"Better a fallen rocket than never a burst of light."
~ Tom Stoppard, The Invention of Love

Monday, May 25, 2020

Treasure Island (2015)


Like Jane Eyre, this is another National Theatre Live production that I probably wouldn’t have gone out of my way to see if it hadn’t been freely available (thanks again, National Theatre Live! I appreciate you so hard right now!) Although this play didn’t enthrall and enrapture me like that one did, that doesn’t mean I didn’t enjoy watching it an awful lot.

Young Jim Hawkins’s work-a-day life at her grandmother’s tavern changes to one of adventure after a wayward pirate dies at the tavern, leaving behind a bonafide treasure map. The local squire and doctor team up to seek the treasure, and Jim is brought along as the cabin girl. But as excited as she is to hit the open sea, Jim can’t shake the late pirate’s warning about a one-legged man, especially once they’re at sea and she meets the cook the squire hired: Long John Silver.

As I’m sure you noticed in the summary, one of the most notable things about this adaptation of the classic story is that, here, Jim is a girl – a rather androgynous one who wears her father’s old trousers, but most definitely a girl, not just an adult woman playing a boy. It’s a bold choice that at the time no doubt engendered the scorn of trolls who never heretofore cared about Treasure Island, but it’s nice. As is repeated several times throughout the show, “Girls need adventure too,” but for the most part, Jim’s gender just is, and we get on with the adventure without a lot of commentary. (Note: several of the ship’s crew/pirates are also female, and Dr. Livesey is played by a woman. In the latter case, she appears to be playing the doctor as a man, although nothing is really done to disguise her appearance.)

Also noteworthy is the set, which is impressive and wonderfully-designed.
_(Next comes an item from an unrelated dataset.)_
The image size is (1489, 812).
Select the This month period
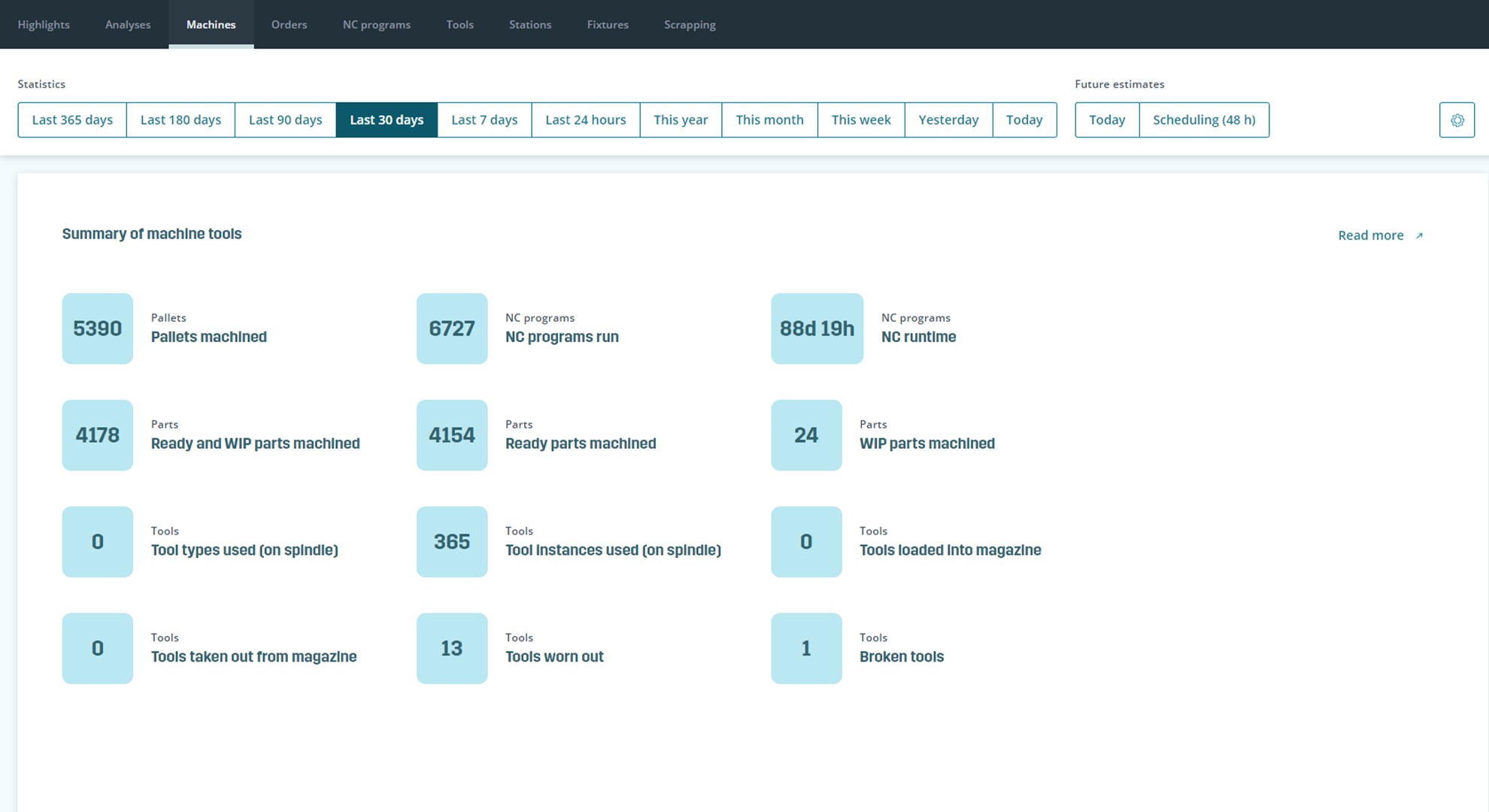point(769,120)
This is a pull-out-the-stops production with giant moving parts, and the play does a great job making you feel like the stage has become a ship. The island is also really well-rendered, and I love the lighting effects to make the night sky.

Other than the gender-swapping, a lot of this is fairly standard. There are all the hallmarks you remember: the black spot, “15 men on a dead men’s chest,” talking parrots, and so on (the latter appearing to be a puppet here.) It’s not especially remarkable, but it’s a lot of fun. It definitely has the feel of good family fare, and it offers up action and thrills without anything too traumatizing for the kids. And in amongst the swashbuckling is a decent little coming-of-age story for Jim as she satisfies her longing for excitement while also understanding the high stakes that adventuring can have.
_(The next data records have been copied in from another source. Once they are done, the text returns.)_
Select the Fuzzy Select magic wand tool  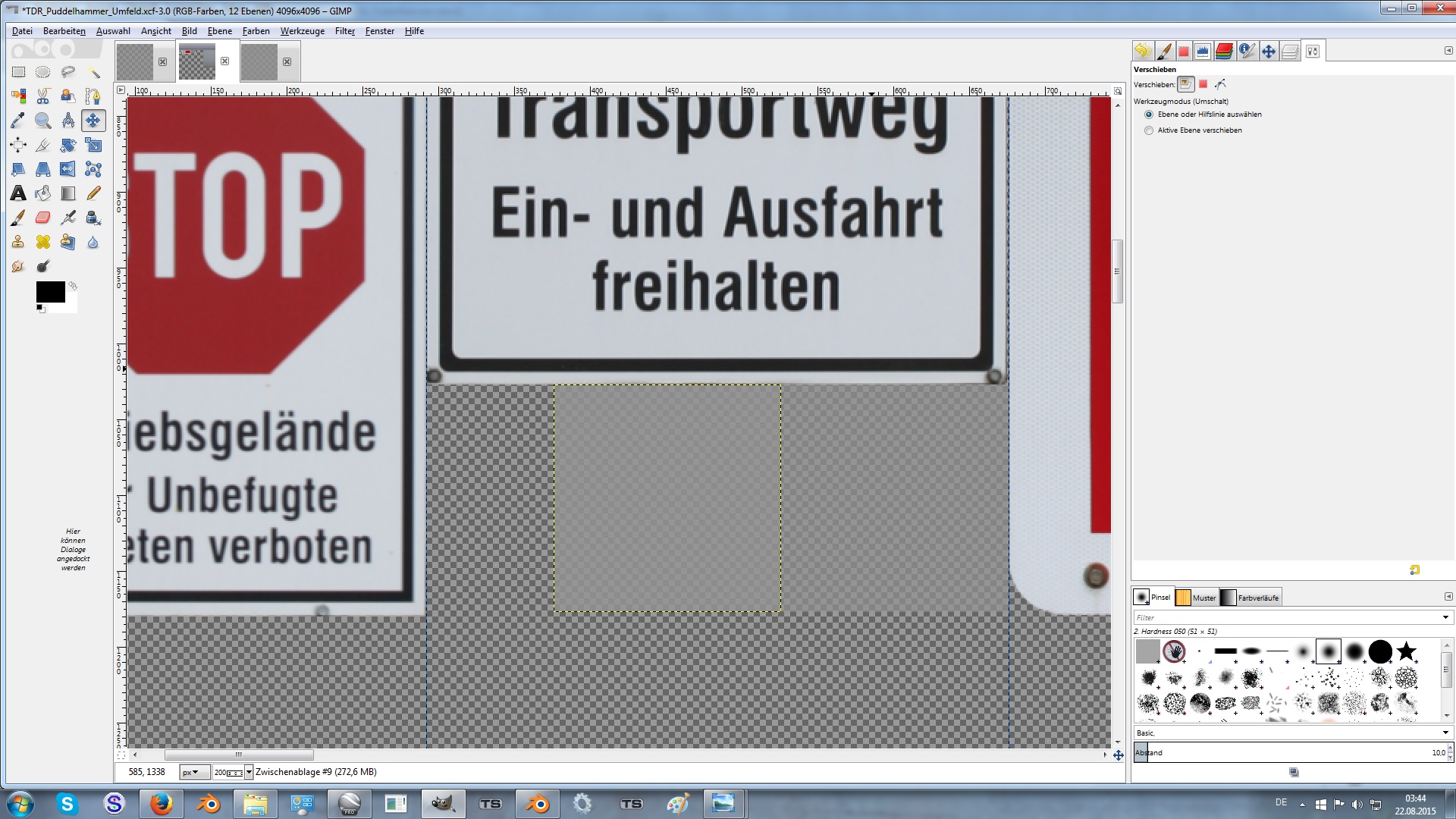click(93, 72)
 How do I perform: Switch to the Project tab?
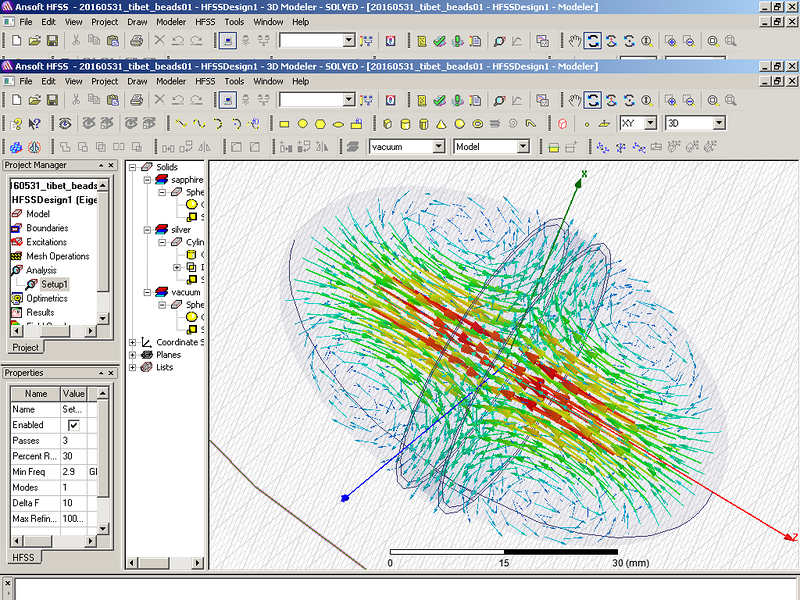click(26, 347)
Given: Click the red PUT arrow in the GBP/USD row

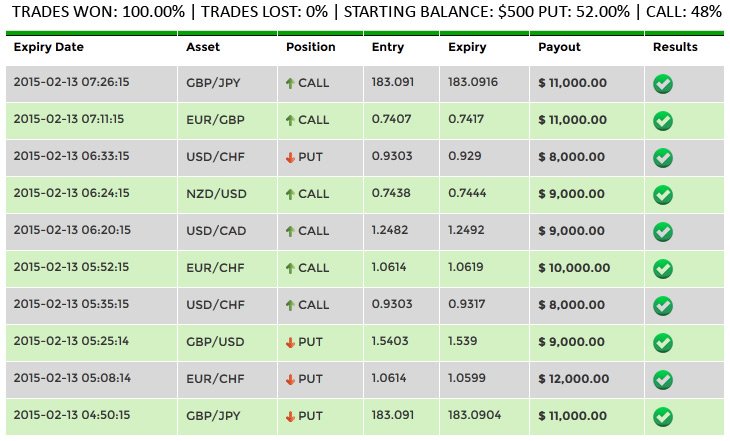Looking at the screenshot, I should coord(290,342).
The cast all acquits themselves well. As Jim, Patsy Ferran is plucky and clever, open to all that her adventure on the high seas has to offer her. Joshua James is also very good as Ben Gunn, and Aidan Kelly does a fine job early on in his brief role as Billy Bones. But for me, the biggest surprise was Long John Silver, played by none other than Who alum Arthur Darvill a.k.a. Rory Williams! I was not expecting that at all. I really enjoyed it, though – obviously, Silver is a very different role to Rory, but Darvill’s performance is also a different type of Silver than we usually see in adaptations of Treasure Island, and the show frames Jim’s relationship with him in an interesting way.

However, much as I enjoyed Darvill here, it needs to be pointed out that he’s an ablebodied man playing an amputee. Mercifully, he only has a fake peg leg in one scene, getting a fancy prosthetic after that that’s basically just a full-length leather brace strapped over Darvill’s real leg, so we’re spared him hopping around the stage for the length of the play. But this is yet another instance of an ablebodied actor playing a disabled character, a practice that’s still so aggravatingly common that it scarcely seems to register in the public consciousness.

Warnings

Violence, scary moments for kids, drinking/smoking, general scalawag behavior, and some thematic elements.